* DATA IN THIS EXERCISE
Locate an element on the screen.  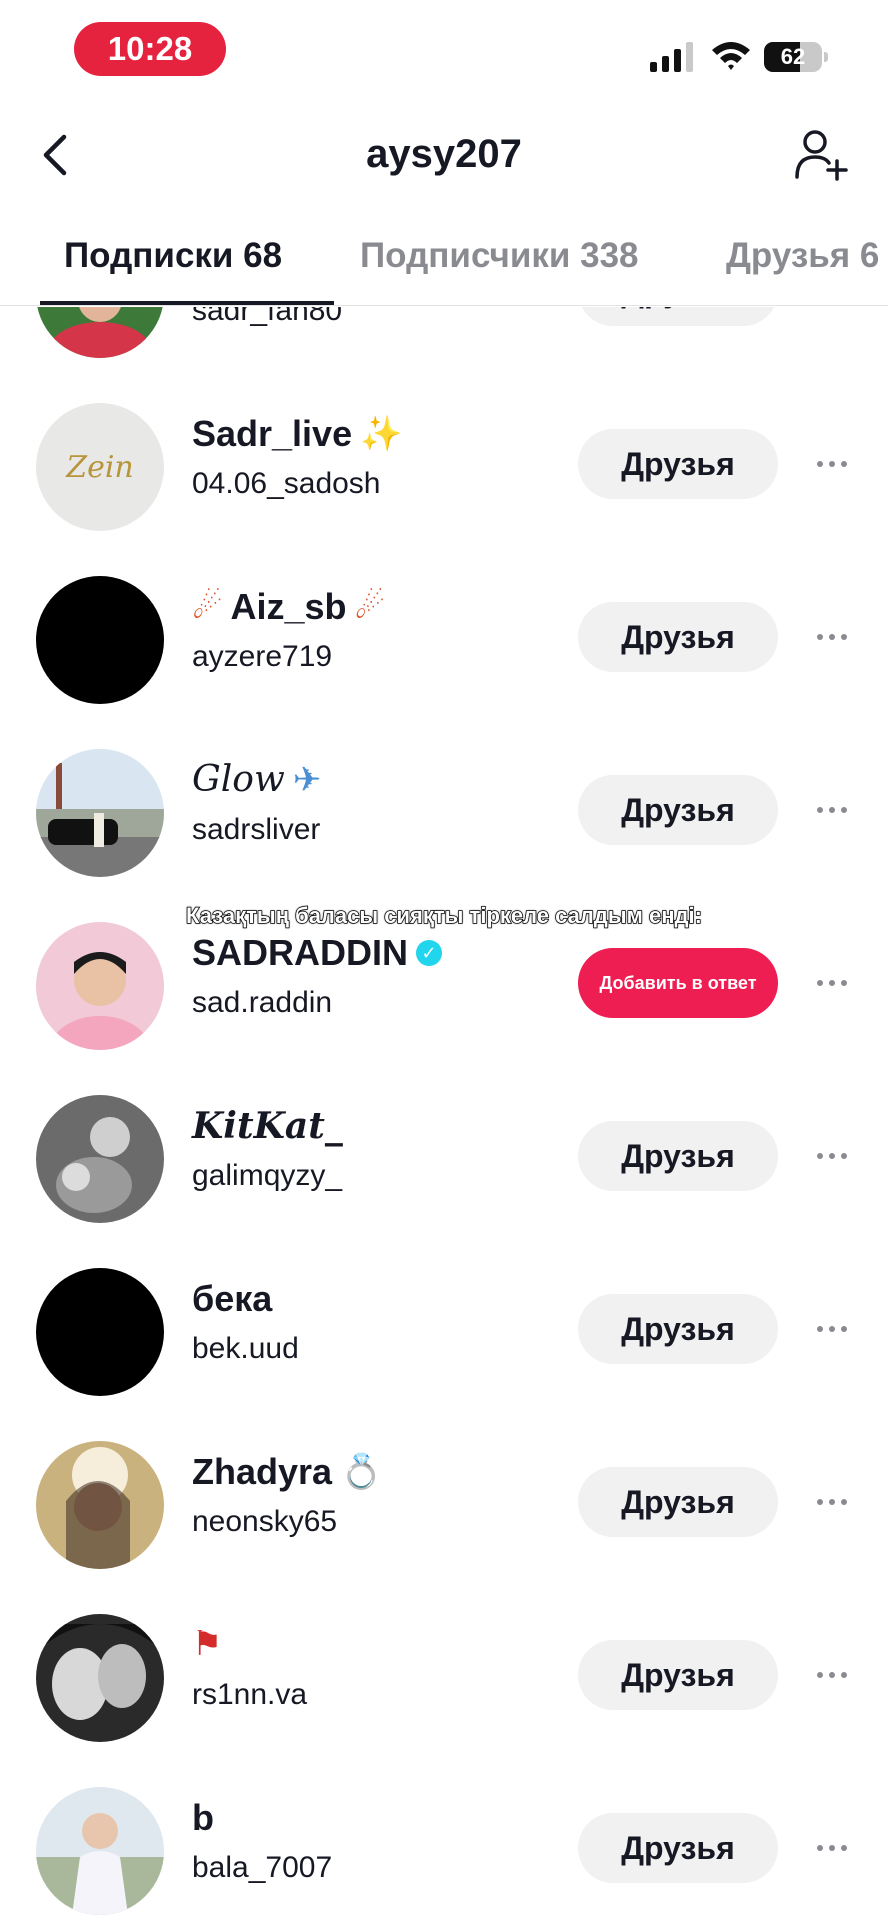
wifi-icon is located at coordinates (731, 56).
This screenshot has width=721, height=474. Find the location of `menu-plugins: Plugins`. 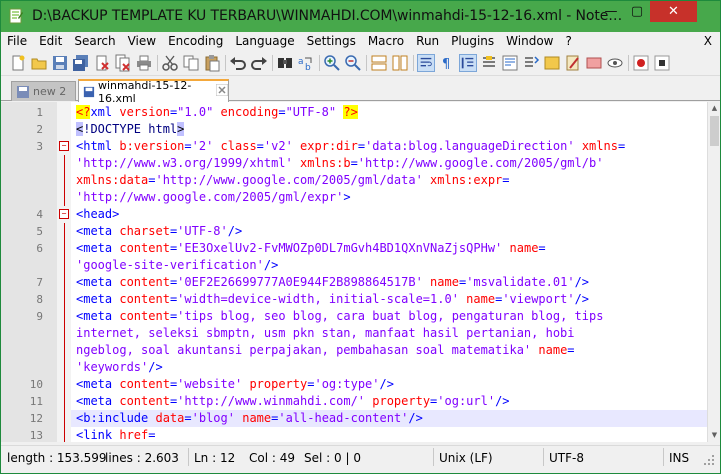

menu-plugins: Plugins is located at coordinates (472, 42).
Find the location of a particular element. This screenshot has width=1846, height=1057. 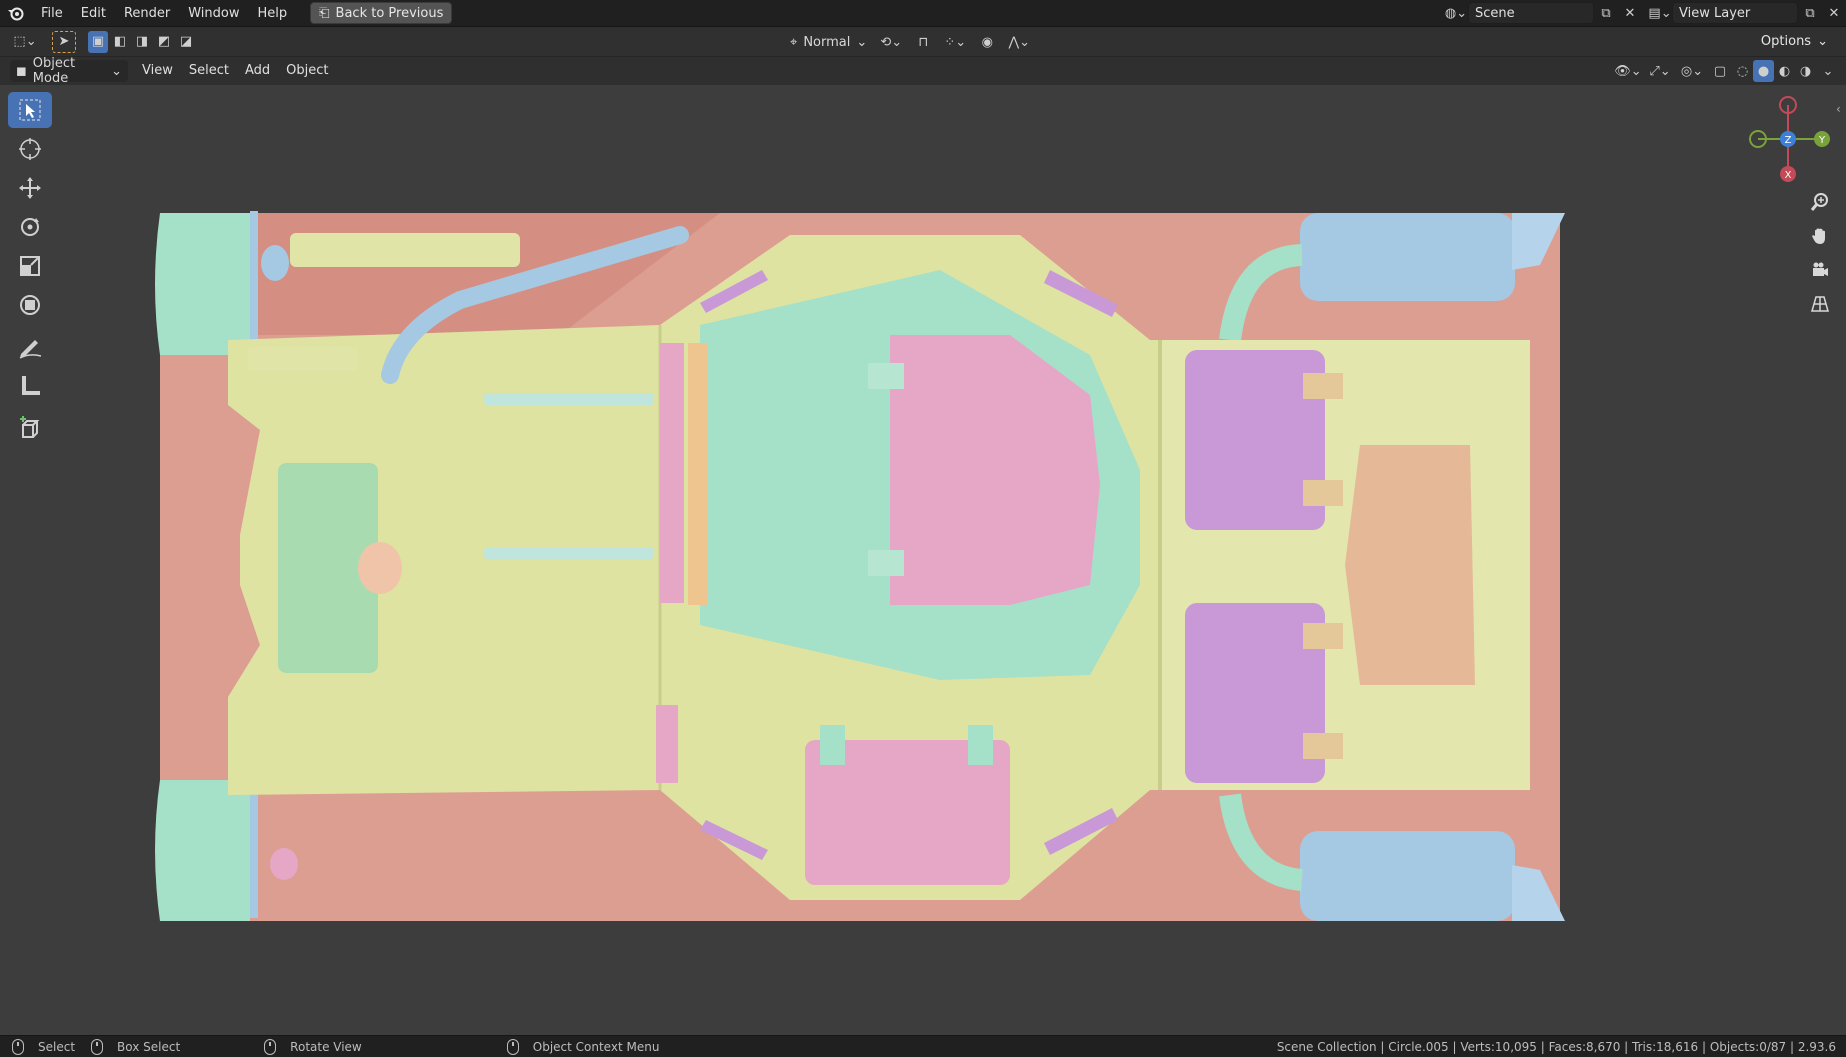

--

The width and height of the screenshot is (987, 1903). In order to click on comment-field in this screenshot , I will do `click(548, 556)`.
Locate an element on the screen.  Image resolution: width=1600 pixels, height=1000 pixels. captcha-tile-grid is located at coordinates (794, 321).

* INSTRUCTIONS FOR THE TASK
Output the lines of the records from the line containing "The width and" through the line containing "coordinates (794, 321).", character for character.

* FINISHED EXERCISE
The width and height of the screenshot is (987, 1903). In order to click on comment-field in this screenshot , I will do `click(548, 556)`.
Locate an element on the screen.  Image resolution: width=1600 pixels, height=1000 pixels. captcha-tile-grid is located at coordinates (794, 321).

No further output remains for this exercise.